__Your instructions__: Below are records; copy every line in them that holds the word "next".

__Material supplied__:
┄┄┄┄┄┄┄┄┄┄
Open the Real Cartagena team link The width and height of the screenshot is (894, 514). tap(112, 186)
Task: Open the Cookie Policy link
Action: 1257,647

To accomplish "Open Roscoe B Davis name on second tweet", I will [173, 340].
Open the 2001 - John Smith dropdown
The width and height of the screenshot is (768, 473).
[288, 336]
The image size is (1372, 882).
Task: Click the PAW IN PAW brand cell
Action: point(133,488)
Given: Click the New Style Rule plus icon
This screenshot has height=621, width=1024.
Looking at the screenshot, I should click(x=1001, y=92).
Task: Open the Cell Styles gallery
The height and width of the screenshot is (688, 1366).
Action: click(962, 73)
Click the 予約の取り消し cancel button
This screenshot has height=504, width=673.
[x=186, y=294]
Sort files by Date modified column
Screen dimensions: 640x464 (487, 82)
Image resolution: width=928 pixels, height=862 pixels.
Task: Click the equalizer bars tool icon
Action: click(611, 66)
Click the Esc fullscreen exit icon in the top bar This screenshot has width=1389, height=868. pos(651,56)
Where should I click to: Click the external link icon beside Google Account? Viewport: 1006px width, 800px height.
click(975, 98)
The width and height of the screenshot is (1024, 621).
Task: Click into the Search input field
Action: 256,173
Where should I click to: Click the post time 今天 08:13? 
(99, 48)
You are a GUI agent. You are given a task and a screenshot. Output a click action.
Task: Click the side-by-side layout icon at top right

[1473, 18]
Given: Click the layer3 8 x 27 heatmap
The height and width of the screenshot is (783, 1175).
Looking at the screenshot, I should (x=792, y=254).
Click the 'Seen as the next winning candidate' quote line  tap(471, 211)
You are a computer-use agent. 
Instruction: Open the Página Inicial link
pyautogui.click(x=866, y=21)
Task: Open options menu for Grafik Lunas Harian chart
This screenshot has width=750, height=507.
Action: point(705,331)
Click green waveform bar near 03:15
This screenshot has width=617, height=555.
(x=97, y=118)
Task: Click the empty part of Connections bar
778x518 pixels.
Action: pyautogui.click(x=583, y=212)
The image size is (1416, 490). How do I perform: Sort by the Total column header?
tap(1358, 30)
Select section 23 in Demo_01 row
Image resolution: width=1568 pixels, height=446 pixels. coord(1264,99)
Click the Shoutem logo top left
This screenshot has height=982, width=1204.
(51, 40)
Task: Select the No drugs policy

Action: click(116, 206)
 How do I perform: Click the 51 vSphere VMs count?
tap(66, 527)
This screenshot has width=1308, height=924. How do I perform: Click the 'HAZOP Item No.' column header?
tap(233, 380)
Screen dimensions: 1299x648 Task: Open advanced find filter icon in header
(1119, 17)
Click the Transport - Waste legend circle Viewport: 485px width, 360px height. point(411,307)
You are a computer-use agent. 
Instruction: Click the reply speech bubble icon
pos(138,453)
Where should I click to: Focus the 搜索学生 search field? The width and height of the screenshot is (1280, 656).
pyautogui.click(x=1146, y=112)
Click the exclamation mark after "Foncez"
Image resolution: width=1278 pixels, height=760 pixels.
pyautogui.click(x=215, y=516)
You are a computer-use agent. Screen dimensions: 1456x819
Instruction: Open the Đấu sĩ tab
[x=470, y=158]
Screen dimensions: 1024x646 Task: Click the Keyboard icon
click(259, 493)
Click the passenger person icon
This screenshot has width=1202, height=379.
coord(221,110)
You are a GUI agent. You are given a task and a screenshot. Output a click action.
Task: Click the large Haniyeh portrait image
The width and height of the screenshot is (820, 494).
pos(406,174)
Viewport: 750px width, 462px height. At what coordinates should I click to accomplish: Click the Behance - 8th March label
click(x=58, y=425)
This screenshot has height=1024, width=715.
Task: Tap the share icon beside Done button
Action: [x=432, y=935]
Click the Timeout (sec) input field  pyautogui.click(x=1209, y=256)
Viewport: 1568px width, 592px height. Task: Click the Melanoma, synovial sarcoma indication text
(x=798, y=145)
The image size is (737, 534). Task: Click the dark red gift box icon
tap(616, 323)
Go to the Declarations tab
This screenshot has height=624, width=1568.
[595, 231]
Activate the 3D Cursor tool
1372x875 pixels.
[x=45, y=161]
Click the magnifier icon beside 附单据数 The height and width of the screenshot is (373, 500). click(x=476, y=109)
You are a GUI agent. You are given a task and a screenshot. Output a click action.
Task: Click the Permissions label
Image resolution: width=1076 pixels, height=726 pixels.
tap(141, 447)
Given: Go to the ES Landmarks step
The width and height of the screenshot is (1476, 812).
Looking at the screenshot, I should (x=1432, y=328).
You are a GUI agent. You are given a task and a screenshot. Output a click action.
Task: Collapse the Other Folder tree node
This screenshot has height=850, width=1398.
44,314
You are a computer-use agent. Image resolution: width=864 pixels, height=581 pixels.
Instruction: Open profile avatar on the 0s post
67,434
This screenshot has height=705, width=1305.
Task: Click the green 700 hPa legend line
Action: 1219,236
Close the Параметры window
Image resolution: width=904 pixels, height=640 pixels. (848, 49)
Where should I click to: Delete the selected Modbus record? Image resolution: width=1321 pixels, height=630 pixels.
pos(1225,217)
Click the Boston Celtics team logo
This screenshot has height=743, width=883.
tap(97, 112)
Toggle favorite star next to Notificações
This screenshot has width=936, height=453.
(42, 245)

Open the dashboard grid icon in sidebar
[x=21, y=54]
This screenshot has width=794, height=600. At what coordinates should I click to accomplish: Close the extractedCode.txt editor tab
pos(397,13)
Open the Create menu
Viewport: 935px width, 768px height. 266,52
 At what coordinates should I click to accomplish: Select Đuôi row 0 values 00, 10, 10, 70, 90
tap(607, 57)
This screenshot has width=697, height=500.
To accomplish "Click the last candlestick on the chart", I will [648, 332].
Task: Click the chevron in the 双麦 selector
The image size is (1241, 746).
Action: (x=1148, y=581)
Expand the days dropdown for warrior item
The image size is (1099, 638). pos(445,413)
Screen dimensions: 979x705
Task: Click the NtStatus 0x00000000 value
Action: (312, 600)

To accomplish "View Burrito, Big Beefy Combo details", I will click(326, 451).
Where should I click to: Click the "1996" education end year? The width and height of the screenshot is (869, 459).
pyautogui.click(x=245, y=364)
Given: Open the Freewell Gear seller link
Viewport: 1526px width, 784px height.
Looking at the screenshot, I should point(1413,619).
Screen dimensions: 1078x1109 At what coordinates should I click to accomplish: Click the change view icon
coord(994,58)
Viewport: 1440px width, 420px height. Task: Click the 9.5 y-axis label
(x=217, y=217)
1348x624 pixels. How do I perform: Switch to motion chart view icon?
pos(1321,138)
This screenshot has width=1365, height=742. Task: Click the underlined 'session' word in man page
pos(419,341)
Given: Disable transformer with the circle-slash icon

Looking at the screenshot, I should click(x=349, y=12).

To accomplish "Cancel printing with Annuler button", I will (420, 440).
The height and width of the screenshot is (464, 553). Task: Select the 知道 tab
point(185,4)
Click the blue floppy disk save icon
┄┄┄┄┄┄┄┄┄┄
__Result for this exercise__:
Click the 'Seen as the next winning candidate' quote line  tap(471, 211)
Toggle favorite star next to Notificações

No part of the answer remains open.